━━━━━ Exercise input

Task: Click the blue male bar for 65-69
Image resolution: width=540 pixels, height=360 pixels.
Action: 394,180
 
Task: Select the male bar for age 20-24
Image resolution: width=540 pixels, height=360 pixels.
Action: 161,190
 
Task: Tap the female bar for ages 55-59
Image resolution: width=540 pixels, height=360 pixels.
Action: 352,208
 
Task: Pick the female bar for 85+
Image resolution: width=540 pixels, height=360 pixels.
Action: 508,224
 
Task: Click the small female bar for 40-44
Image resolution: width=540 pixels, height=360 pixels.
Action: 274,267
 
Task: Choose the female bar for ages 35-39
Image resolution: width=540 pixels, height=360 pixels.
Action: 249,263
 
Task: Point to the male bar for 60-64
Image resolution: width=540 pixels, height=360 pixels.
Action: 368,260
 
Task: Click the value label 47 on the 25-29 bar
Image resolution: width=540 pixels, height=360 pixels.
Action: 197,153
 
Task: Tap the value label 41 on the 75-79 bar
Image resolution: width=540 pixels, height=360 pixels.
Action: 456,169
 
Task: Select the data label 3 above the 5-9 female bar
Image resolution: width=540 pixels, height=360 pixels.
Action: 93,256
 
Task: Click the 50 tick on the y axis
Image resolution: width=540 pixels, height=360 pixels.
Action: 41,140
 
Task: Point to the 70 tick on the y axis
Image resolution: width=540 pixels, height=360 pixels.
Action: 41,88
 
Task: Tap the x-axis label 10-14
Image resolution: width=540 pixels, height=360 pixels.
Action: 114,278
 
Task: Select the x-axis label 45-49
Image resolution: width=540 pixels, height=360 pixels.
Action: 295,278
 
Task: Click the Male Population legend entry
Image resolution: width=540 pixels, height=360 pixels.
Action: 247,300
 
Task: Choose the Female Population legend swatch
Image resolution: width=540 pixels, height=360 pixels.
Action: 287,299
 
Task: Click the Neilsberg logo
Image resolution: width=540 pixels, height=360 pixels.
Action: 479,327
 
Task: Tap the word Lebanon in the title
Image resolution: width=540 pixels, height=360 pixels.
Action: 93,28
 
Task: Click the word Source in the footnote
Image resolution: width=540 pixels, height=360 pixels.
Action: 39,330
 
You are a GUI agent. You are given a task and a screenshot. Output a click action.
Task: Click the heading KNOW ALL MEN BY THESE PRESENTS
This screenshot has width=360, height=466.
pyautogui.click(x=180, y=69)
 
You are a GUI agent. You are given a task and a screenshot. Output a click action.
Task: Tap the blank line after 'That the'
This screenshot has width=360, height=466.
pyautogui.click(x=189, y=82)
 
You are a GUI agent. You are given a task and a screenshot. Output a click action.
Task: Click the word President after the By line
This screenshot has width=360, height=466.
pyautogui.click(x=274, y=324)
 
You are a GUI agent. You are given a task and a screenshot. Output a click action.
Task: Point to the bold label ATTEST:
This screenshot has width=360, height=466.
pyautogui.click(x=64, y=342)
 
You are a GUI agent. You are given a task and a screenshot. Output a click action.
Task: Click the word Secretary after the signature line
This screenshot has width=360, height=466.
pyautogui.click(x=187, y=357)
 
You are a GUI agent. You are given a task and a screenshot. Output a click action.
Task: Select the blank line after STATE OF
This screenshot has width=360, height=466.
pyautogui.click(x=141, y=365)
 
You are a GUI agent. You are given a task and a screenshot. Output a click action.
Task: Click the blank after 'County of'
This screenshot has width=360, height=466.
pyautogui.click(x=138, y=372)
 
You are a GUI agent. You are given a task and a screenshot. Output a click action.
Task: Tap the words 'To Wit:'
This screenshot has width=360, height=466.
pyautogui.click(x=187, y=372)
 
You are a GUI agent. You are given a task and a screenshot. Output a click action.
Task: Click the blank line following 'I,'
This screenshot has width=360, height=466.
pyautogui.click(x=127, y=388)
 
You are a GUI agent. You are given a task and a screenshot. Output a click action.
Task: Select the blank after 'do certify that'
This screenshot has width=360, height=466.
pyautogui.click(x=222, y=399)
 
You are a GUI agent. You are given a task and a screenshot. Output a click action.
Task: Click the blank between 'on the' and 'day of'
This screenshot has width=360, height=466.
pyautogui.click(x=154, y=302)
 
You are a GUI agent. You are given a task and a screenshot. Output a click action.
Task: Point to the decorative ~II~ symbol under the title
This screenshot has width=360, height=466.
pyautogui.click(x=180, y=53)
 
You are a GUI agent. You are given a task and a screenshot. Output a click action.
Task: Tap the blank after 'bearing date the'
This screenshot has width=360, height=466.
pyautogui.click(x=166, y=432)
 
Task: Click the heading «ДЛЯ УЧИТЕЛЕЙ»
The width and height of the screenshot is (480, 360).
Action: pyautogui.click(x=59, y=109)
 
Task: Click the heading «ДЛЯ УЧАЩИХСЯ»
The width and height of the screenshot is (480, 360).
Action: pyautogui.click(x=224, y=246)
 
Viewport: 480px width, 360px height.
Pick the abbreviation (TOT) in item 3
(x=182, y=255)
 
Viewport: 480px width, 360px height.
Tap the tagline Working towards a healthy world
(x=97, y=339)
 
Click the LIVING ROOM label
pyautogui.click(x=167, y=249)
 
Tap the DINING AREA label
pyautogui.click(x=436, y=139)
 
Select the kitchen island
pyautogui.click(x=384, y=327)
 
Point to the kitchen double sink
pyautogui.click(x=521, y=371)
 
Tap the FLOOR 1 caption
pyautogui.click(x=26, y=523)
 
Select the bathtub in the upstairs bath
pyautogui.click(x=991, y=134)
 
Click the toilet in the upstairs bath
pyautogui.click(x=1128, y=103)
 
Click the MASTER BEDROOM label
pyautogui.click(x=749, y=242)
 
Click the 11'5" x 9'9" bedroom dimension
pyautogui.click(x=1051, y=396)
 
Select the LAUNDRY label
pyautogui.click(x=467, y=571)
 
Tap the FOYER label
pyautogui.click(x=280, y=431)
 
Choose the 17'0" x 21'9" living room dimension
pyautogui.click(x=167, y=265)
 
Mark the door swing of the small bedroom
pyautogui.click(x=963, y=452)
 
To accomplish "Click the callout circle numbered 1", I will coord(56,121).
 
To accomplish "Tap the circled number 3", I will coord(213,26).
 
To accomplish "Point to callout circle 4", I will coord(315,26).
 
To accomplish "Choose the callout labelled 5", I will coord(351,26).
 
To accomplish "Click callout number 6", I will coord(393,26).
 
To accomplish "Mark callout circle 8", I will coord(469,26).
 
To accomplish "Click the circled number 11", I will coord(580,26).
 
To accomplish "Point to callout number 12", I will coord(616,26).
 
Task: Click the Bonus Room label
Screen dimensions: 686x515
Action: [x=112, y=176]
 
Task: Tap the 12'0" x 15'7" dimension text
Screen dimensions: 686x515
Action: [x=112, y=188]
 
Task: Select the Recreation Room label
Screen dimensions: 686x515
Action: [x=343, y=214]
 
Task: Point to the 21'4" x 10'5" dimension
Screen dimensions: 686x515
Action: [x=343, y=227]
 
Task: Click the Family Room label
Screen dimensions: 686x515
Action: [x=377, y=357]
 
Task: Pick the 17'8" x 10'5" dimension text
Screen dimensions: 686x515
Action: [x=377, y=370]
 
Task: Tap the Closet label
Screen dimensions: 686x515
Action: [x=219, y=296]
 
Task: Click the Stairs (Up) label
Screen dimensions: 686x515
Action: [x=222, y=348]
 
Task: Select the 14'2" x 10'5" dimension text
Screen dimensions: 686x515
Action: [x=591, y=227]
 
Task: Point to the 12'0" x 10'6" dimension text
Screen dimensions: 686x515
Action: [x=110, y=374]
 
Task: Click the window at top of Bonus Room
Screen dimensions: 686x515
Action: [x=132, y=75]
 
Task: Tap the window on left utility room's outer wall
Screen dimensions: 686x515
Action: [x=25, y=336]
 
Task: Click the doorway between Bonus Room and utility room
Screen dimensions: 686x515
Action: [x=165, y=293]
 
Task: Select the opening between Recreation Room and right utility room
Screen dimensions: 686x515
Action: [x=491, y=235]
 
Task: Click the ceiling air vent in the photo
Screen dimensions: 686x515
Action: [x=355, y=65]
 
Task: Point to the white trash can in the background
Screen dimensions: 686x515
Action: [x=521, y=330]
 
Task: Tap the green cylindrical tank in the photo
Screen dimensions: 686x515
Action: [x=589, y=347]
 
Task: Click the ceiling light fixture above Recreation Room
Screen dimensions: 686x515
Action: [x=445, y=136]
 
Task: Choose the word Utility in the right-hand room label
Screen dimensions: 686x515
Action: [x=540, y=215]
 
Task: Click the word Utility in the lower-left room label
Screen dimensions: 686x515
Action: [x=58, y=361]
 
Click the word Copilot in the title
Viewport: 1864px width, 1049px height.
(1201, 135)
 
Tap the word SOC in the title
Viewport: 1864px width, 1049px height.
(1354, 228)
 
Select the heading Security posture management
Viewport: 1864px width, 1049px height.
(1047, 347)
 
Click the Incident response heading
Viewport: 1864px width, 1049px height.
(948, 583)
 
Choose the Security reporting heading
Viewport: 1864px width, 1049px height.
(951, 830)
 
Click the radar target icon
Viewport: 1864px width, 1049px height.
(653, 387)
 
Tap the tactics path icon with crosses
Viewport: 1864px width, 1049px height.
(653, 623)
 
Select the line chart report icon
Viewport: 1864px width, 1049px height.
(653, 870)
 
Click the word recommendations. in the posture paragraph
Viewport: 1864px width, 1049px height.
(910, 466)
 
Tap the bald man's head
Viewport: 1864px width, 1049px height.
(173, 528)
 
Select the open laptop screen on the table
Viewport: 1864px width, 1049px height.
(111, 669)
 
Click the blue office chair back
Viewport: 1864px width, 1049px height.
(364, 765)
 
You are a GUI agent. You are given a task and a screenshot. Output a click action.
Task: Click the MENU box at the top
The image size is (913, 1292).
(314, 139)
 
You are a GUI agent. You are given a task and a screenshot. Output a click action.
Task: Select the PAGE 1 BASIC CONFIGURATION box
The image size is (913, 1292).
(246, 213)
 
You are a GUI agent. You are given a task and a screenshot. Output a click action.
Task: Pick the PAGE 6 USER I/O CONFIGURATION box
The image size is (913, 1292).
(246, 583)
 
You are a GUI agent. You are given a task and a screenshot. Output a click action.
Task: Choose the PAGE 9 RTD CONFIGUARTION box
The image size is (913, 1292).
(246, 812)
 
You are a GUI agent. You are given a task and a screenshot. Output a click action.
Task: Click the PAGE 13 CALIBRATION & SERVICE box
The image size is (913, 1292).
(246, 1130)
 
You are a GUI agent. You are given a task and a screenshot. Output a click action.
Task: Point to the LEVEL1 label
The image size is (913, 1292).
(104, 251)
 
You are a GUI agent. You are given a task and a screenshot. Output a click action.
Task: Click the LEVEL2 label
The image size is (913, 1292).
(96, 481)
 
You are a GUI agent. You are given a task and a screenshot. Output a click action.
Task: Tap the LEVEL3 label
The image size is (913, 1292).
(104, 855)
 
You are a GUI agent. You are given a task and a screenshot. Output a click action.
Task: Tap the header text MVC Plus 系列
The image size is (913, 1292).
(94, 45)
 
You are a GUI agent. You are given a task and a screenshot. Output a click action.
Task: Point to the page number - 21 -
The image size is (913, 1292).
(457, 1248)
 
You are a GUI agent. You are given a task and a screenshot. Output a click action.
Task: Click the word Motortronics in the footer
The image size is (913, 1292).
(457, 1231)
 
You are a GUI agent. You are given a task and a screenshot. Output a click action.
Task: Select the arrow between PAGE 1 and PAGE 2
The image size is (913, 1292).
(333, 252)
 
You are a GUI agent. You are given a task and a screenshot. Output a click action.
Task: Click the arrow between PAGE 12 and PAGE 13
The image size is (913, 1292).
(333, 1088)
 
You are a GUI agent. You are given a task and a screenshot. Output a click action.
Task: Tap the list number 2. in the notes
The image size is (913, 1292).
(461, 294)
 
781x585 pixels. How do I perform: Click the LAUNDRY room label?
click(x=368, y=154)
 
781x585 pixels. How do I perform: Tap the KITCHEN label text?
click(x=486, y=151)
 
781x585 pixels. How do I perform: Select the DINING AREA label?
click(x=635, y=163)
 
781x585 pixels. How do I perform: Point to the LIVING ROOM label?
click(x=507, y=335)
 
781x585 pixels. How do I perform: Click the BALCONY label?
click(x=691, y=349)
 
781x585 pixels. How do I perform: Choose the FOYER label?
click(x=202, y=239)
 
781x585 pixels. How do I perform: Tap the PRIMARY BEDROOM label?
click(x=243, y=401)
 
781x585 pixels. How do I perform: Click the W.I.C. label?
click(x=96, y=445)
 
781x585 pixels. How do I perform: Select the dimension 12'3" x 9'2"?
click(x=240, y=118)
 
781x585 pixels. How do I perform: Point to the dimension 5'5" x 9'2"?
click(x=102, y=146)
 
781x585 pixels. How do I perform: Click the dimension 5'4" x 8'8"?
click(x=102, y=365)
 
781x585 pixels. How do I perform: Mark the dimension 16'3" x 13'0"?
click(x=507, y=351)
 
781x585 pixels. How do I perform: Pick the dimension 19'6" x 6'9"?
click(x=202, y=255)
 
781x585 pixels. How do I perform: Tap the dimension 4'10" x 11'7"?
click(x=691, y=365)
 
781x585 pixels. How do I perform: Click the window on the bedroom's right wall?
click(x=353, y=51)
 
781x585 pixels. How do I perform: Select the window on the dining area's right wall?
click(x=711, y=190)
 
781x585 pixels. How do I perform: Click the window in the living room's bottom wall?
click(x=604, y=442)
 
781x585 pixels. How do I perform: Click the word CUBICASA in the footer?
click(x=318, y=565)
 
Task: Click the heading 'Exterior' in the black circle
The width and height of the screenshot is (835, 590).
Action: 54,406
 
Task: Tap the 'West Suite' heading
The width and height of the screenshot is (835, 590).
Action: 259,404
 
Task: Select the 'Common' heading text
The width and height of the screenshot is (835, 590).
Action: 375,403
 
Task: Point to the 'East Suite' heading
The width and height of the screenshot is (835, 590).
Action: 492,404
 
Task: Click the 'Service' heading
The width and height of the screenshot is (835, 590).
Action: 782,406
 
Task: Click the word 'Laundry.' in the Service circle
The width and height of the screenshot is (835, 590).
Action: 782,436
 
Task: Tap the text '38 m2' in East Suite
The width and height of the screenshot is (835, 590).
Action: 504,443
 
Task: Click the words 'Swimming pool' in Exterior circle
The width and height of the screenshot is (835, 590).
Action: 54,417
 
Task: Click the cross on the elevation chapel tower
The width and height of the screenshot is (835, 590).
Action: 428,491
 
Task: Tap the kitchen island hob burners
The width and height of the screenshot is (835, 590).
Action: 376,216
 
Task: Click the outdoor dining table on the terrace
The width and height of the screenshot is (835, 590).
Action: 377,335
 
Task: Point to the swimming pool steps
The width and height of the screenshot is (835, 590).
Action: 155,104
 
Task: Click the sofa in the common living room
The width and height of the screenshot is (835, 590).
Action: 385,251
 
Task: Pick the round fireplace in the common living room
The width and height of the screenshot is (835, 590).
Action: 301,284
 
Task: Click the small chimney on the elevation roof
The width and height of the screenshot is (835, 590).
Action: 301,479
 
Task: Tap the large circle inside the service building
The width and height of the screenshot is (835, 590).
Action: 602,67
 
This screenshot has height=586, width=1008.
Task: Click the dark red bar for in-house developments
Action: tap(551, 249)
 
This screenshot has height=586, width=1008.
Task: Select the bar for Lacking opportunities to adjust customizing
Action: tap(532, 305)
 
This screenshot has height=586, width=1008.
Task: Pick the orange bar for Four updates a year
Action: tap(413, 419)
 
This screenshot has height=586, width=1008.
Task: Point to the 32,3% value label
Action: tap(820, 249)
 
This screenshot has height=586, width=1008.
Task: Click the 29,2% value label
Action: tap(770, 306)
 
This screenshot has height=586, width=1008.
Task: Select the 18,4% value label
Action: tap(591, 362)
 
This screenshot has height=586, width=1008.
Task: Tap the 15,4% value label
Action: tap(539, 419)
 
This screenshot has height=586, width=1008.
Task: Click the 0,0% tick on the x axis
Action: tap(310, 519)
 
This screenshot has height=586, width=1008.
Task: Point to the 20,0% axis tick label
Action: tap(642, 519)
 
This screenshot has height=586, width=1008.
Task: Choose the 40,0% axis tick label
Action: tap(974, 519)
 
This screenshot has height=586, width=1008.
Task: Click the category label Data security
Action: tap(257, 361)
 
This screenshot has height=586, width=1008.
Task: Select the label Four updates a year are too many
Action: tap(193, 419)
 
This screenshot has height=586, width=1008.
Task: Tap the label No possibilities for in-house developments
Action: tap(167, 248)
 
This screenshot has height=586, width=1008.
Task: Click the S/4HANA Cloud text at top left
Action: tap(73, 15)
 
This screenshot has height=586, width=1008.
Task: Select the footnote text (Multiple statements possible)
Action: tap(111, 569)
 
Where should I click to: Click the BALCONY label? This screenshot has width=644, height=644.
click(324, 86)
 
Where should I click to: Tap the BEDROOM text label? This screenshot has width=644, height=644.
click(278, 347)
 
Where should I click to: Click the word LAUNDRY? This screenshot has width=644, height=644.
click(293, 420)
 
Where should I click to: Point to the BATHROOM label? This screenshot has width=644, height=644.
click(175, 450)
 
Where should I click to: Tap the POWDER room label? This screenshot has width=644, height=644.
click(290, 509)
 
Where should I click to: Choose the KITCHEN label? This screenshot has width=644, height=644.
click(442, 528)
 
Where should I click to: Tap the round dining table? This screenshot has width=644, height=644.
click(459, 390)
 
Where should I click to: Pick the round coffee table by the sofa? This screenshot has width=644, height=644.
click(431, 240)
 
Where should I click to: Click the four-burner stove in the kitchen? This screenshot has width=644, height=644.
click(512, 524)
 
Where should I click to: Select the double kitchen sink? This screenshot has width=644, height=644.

━━━━━━━━━━

Starting at the beginning of the records and ending at the line that contains "Action: 161,190", rewrite those lines with "male bar" changed to "male column" and everything else left as it is. Give only those lines.

▶ The result
Task: Click the blue male column for 65-69
Image resolution: width=540 pixels, height=360 pixels.
Action: 394,180
 
Task: Select the male column for age 20-24
Image resolution: width=540 pixels, height=360 pixels.
Action: 161,190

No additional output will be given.